On 30 December 2020, the management board of the Port of Rijeka Authority annulled the procedure for granting a concession at the Zagreb Deep Sea container terminal, just a day before the deadline for selecting the best offer. The Port Authority announced the annulment of the public tender with a brief announcement of a new tender. The tender was allegedly annulled due to pressure from the EU, which co-finances many projects on the Rijeka transport route.

On March 22, 2021, the Port of Rijeka Authority announced a new tender for a concession for the Zagreb Deep Sea with a container terminal estimated at HRK 20.5 billion. The competition was slightly modified from the last, but without restrictions for Chinese companies.

On May 10, 2021, a consortium consisting of APM Terminals, a subsidiary of the largest container shipping company Maersk and Enna Logic, a Croatian logistics company operating within the PPD Group, applied for a repeated tender for the Zagreb pier. APM Terminals and Enna Logic offered a turnover of one million TEUs in the first two years of operation of the terminal and a turnover of at least 500 thousand TEUs, in each of the next at least eight years of operation. On June 25, 2021, the Managing Board of the Port of Rijeka Authority has made a decision on the award of the concession to APM Terminals BV and Enna Logic d.o.o.

The new tender also included a concession for a period of 50 years, with the obligation of the concessionaire to build the second phase of the terminal within ten years at the latest. In addition to the construction of an additional 280 meters of shoreline, the concessionaire has the obligation to fully equip the terminal, from infrastructure such as water supply, drainage, electricity and telecommunications, through buildings and operating areas, to coastal container bridges and cranes and all other equipment needed for the terminal. That the terminal should be operational within about two and a half years from the signing of the concession agreement. This deadline coincides with the deadline for the completion of works on the access road D403, which is, by the way, an integral part of the project of the new container terminal and without which the Zagreb coast cannot obtain a use permit.

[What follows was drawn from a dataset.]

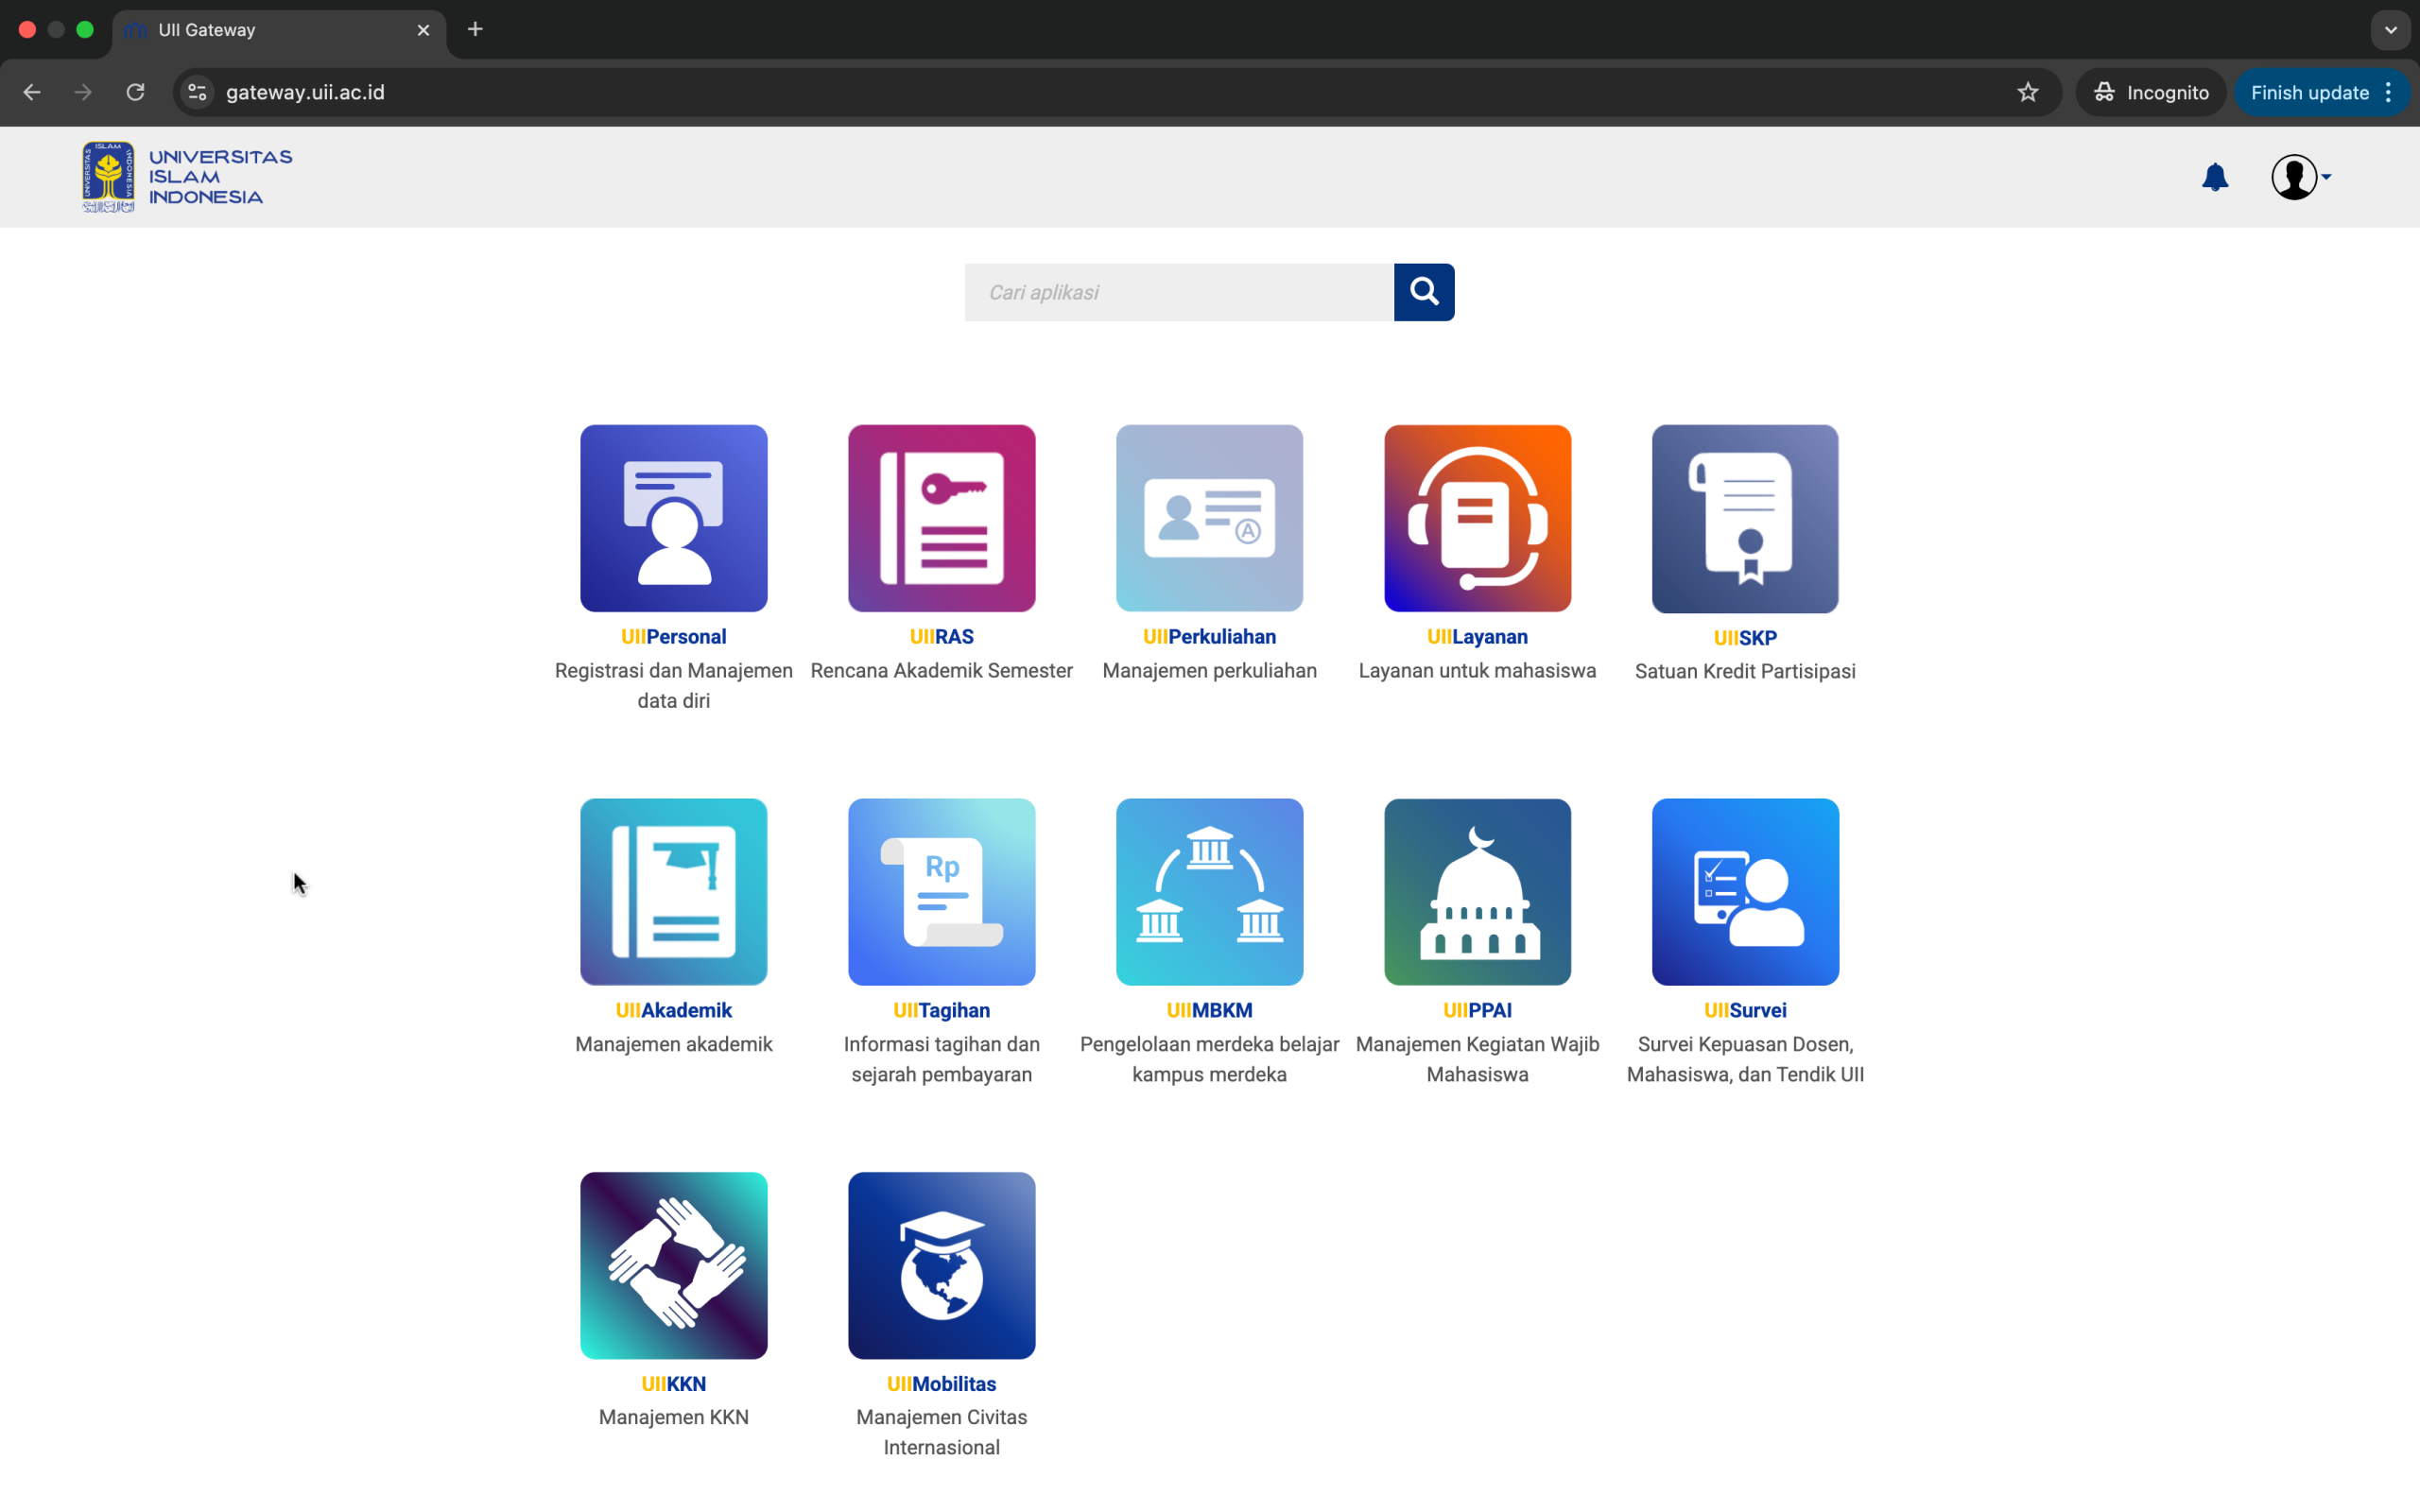The height and width of the screenshot is (1512, 2420).
Task: Open UIIPPAI mosque icon
Action: (x=1477, y=891)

On November 5, 2021, a concession agreement was signed for the Zagreb Deep Sea container terminal between Denis Vukorepa, director of the Port Authority of Rijeka, and representatives of the concessionaire, Morten Engelstoft, CEO of APM Terminals and Pavao Vujnovac, president of Energija Naturalis Group. The signing was attended by Prime Minister Andrej Plenković, Oleg Butković, Minister of the Sea, Transport and Infrastructure, the Mayor of Rijeka Marko Filipović, the Deputy Prefect of Primorje-Gorski Kotar County Vojko Braut, Danish Ambassador to Croatia Ole Henrik Frijs-Madsen and representatives of numerous companies and institutions.

Rijeka Gateway started operations on September 10, 2025, with the mooring of the first commercial ship, Al Jasrah owned by Hapag-Lloyd, a shipping company member of the Gemini Cooperation together with Maersk Line.

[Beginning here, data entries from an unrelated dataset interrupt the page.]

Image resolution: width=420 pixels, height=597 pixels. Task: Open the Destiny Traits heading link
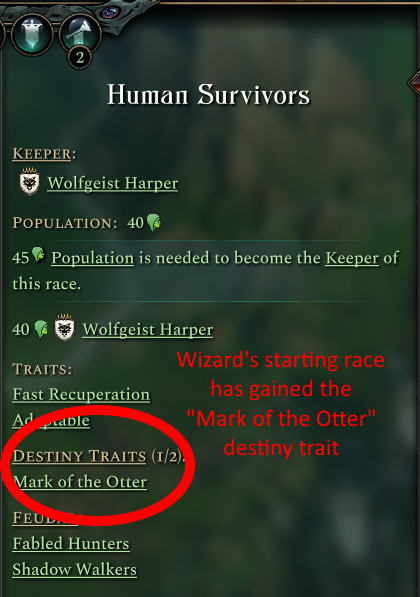[79, 456]
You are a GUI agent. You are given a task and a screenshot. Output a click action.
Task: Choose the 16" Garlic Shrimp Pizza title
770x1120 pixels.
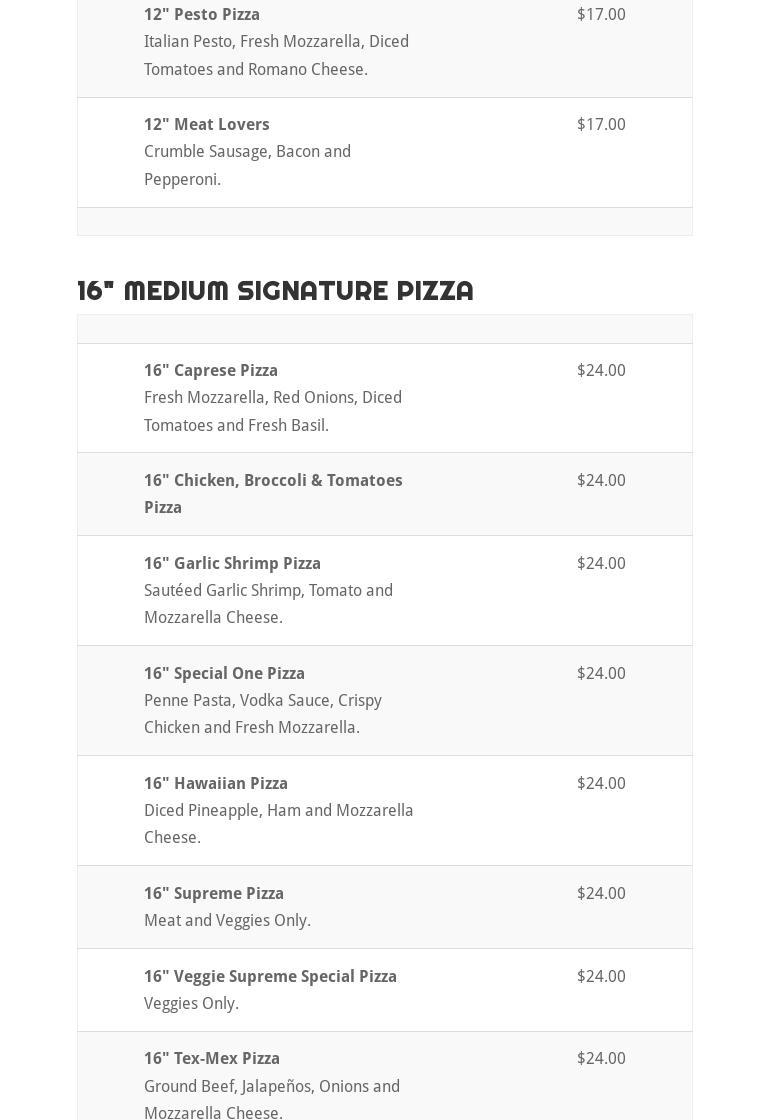click(232, 564)
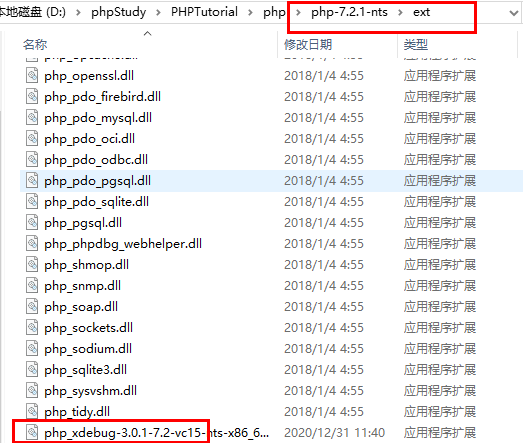Screen dimensions: 523x443
Task: Go to the php-7.2.1-nts breadcrumb folder
Action: pyautogui.click(x=349, y=12)
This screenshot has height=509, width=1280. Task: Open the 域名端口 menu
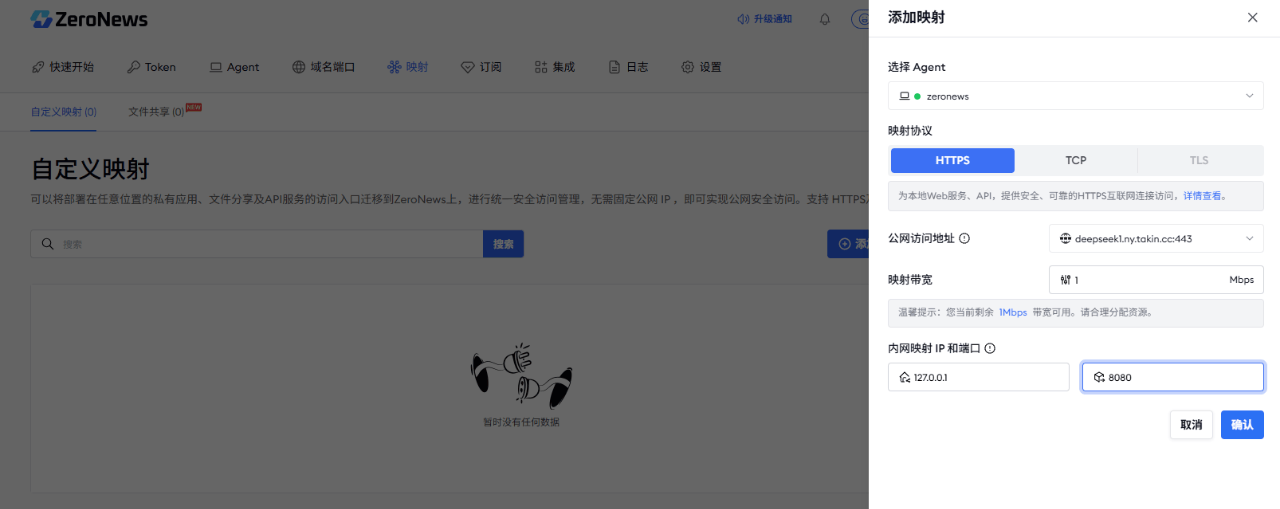coord(323,67)
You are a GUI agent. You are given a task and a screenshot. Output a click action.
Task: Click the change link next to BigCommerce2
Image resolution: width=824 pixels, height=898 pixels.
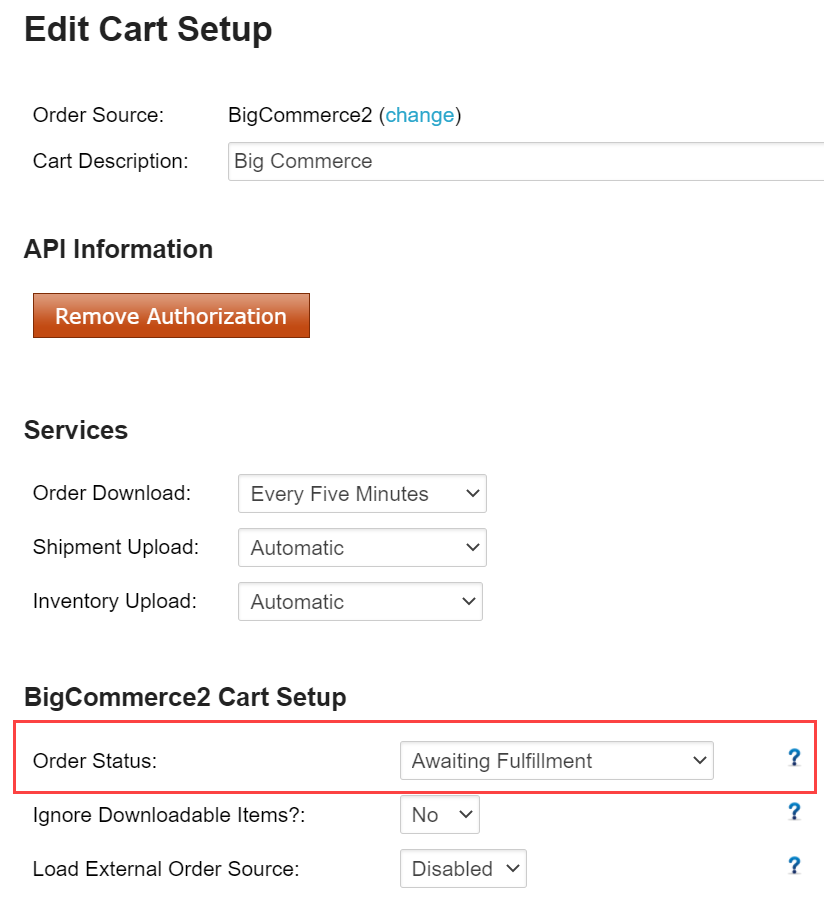[x=420, y=115]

== Technical characteristics ==
The new facility will develop in two phases, with phase 1 operational since September 2025 and second to be built within ten years from the start of operation (Figures in brackets show phase 2):

- Annual capacity: 600,000 TEU (1,055,000 TEU)
- Max vessel size: 24,000 TEU
- Berth length: 400 m (680 m)
- Ship-to-Shore Cranes: 4 (largest currently available)
- Terminal Tractor (TT): 28
- Rubber Tyre Gantry (RTG): 15
- Rail Mounted Gantry (RMG) 2
- Reach stackers: 2
- Empty handlers: 2

== Concession requirements ==
APM Terminals and Enna Logic have committed to pay a fixed concession fee of €2 million per year and a variable depending on revenue:

- 6% of the terminal's gross revenue, if the revenue is up to 20 million euros
- 5% of the terminal's gross revenue, if the revenue is between 20 and 40 million euros
- 4% of the terminal's gross revenue, if the revenue is more than 40 million euros

The concessionaires also offered a turnover of one million TEUs in the first two years of operation of the terminal and a turnover of at least 500 thousand TEUs, in each of the next at least eight years of operation.